Carola Trips, chairholder of English Linguistics /Diachrony: Natural Linguistic Processing (November 2022)
What is your current research topic?
My current research project is part of the DFG research unit “Structuring the Input in Language Processing, Acquisition and Change” (SILPAC, FOR 5157). Here we are investigating language change from the psycholinguistic perspective, i.e. how changes in the input and during language processing may lead to language change.
For those who have not yet delved deeply into the topic of Data Science: How would you explain to a child what you are working on?
What I am working on can probably be described as “language archaeology”: I use texts from Medieval English and try to find out how people back then spoke/
Everyone talks about Data Science – how would you describe the importance of the topic for yourself in three words?
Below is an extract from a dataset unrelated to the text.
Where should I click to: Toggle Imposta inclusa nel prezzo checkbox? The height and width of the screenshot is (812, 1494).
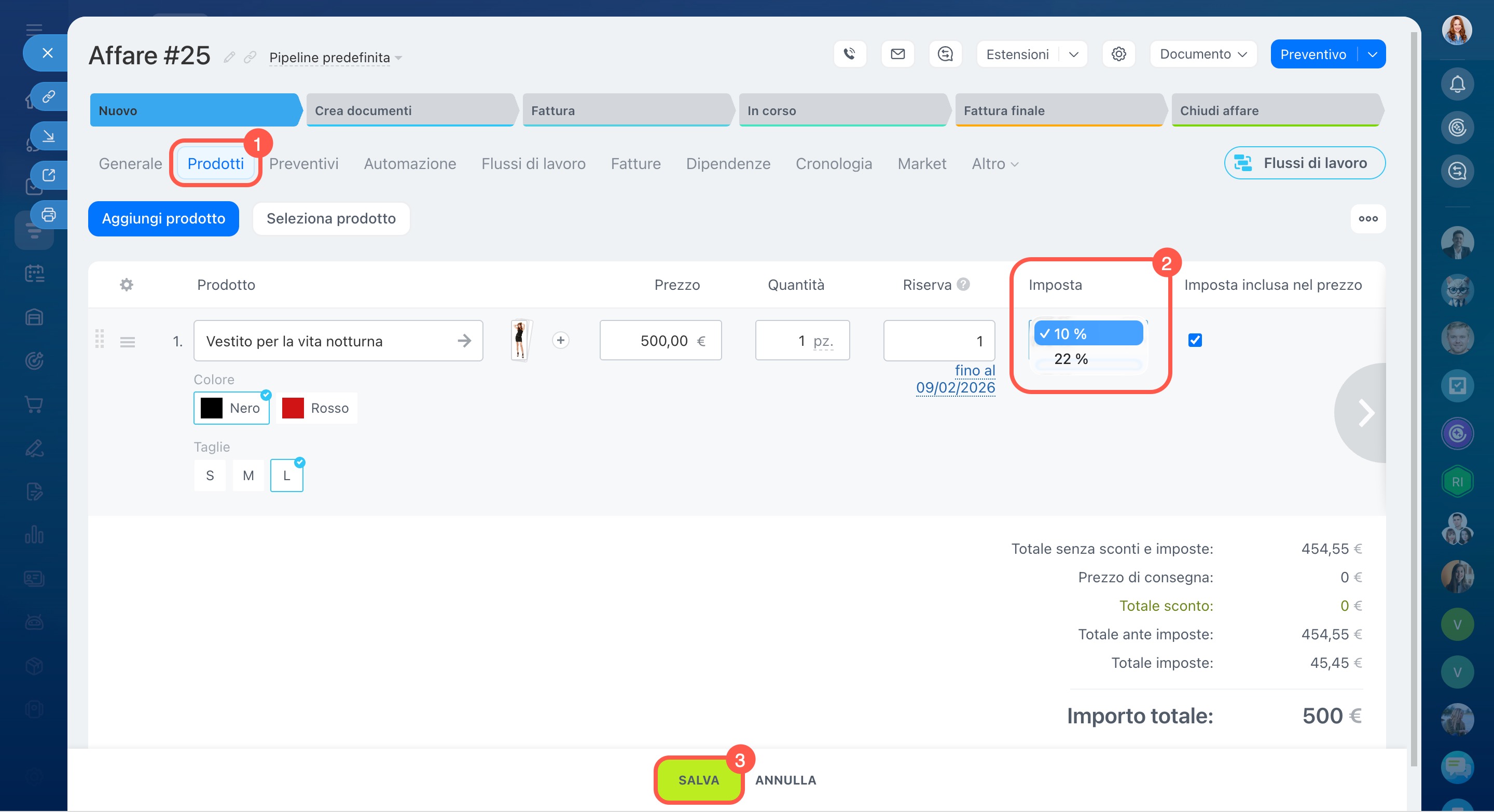[1195, 340]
Corpus linguistics, linguistic annotation, natural language processing
What points of contact with Data Science does your work have? Which methods do you already use, and which would be interesting for you in the future?
I primarily work with linguistically annotated corpora. Enriching existing corpora with further information (e.g. verb lemmatisation) which can be automatically extracted is often necessary to answer a research question. These annotations are a prerequisite for the use of quantitative and statistical methods. Since I'm also interested in language contact in historical translations methods and tools that align texts and make them comparable (historical parallel corpora) will be of interest for me in the future.
How high is the value of Data Science for your work? Would your research even be possible without Data Science?
According to my definition of Data Science the focus is on Natural Linguistic Processing. Text annotation and respective tools are highly valuable for my research at least for quantitative studies. However, the non-linguistic, philological properties of these texts shouldn't be neglected. The kind of historical linguistics that I use in my projects is heavily impacted by Data Science but also combines both approaches in a fruitful way.
What development opportunities do you see for the topic of Data Science in relation to your field?
Working with annotated corpora is essential for historical linguistics today and fortunately many good corpora exist for older periods of a language (cross-linguistically). One problem that I have encountered, however, is that still not many corpus resources are shared within the community, often because they are developed in research projects and not known or not available to everyone. This is a point that should definitely be improved.